One of the earliest attempts to use neural network for gene prediction is made in 1991, GRAIL (gene recognition and analysis internet link). GRAIL is available in two versions: GRAIL-I [21] and GRAIL-II [22]. In GRAIL-I a multilayer feed-forward neural network is used, which receives input from seven statistical measures taken on a 99-base window. In this system sensor algorithms are used to derive the seven inputs. The main problem with this technique is that it predicts large exons while misses a large number of short exons.

A similar system [23] to GRAIL came in 1993. A program named GeneParser is described in [24], which is used to predict protein genes in genomic DNA sequences [25]. This program makes use of content statistics as well as site statistics to predict exons, introns, and their boundaries. Here both single and multilayer neural networks are used to combine information from these statistics and database search information.
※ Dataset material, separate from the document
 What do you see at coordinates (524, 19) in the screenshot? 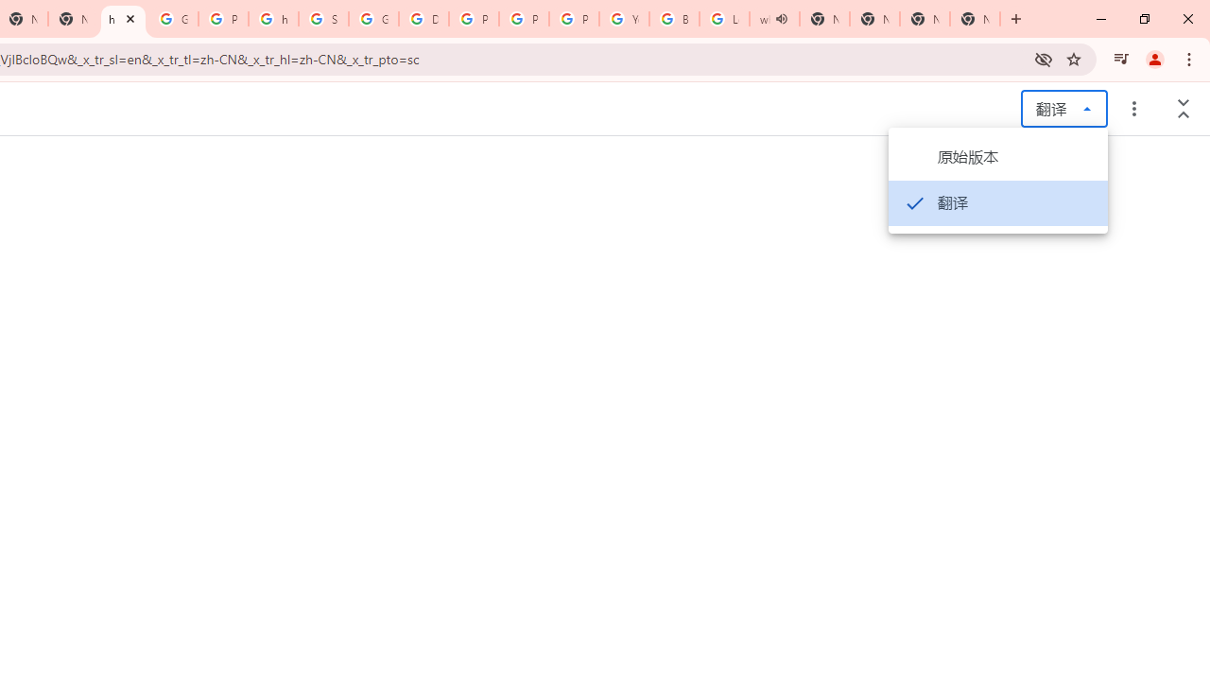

Here a recursive optimization procedure based on dynamic programming is used to find the most probable combinations of exon and introns. The dynamic programming algorithm used in this system has enforced some syntactical constraints on gene structures. The main intention behind the development of GeneParser is error tolerance. The performance of the program is better than similar programs developed in meanwhile.

A new version of GRAIL is developed in 1994. In this system, modifications are made in GRAIL-I to improve its performance. Although GRAIL-II can be used for protein-coding region recognition, PolyA site and transcription promoter recognition, gene model construction, translation to protein, and DNA/protein database searching capabilities, in this paper only the exon recognition and gene construction capabilities are discussed. In GRAIL-II variable-length windows are used to find the locations of introns and exons. This technique solves the problem of missing shorter exons by allowing it to examine all possible exons rather than just those in the sliding window. The gene-modeling module of this system uses a dynamic programming algorithm to form a single gene model from exon candidates by applying some constraints.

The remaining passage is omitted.